(Washington) In un raro forum congiunto, gli ambasciatori di Cina e Russia a Washington hanno criticato l’esclusione dei loro paesi dal vertice virtuale per la democrazia del presidente Joe Biden a dicembre.
Che gli Stati Uniti si permettano di determinare “chi è un ‘paese democratico’ e chi non è idoneo per questo status” è una “mentalità da Guerra Fredda”, scrivono un certo Anatoly Antonov e Ken Zhang nel quotidiano conservatore interesse nazionale.

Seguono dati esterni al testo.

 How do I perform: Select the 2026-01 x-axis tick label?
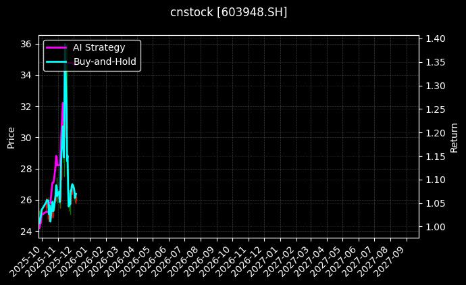[x=73, y=259]
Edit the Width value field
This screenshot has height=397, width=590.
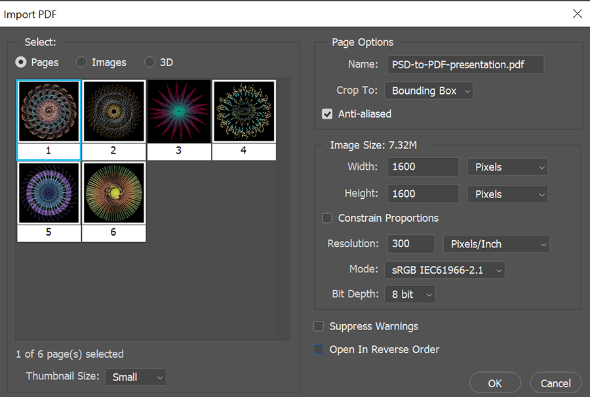(423, 167)
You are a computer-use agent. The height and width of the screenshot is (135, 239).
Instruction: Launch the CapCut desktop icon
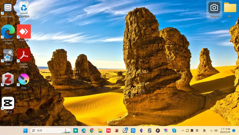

“Questo riaccenderà il confronto ideologico e le divisioni globali e creerà nuove linee di divisione”, hanno avvertito, facendo eco alle critiche espresse a Mosca e Pechino subito dopo l’annuncio di martedì dell’invito di circa 110 paesi e regioni.
Rifiutando l’idea di un modello unico di democrazia, i due diplomatici hanno elogiato i loro regimi basati sui “fatti” cinesi o sulle “tradizioni” russe.
“Non c’è bisogno di preoccuparsi della democrazia in Russia e Cina”, hanno detto. Sarebbe meglio se qualche governo straniero osservasse cosa stava succedendo in patria. È possibile parlare di libertà quando i manifestanti vengono dispersi con proiettili di gomma e gas lacrimogeni? ”
Gli ambasciatori hanno anche invitato l’Occidente a non “interferire negli affari interni” di altri Paesi “con il pretesto di promuovere valori democratici” e a chiedere “un vero pluralismo” che operi intorno alle Nazioni Unite.
Arrivato alla Casa Bianca a gennaio, il democratico Joe Biden ha messo al centro della sua politica estera la lotta tra democrazie e “regimi autoritari”, incarnati ai suoi occhi da Cina e Russia.
Uno dei pilastri principali di questa priorità è il “Democracy Summit”, una campagna che si è impegnata per la sua prima edizione online il 9-10 dicembre prima di un incontro faccia a faccia un anno dopo.
Tra gli ospiti ci sono India, Pakistan e Brasile, nonostante i loro record misti sui diritti umani, ma non Turchia o Ungheria.
Gli Stati Uniti hanno esteso l’invito anche a Taiwan, oggetto di pesanti critiche da parte di Pechino. Ma la piattaforma degli ambasciatori non vi fa riferimento.
Il gigante asiatico considera Taiwan come una delle sue province, sebbene non controlli l’isola di 23 milioni di persone.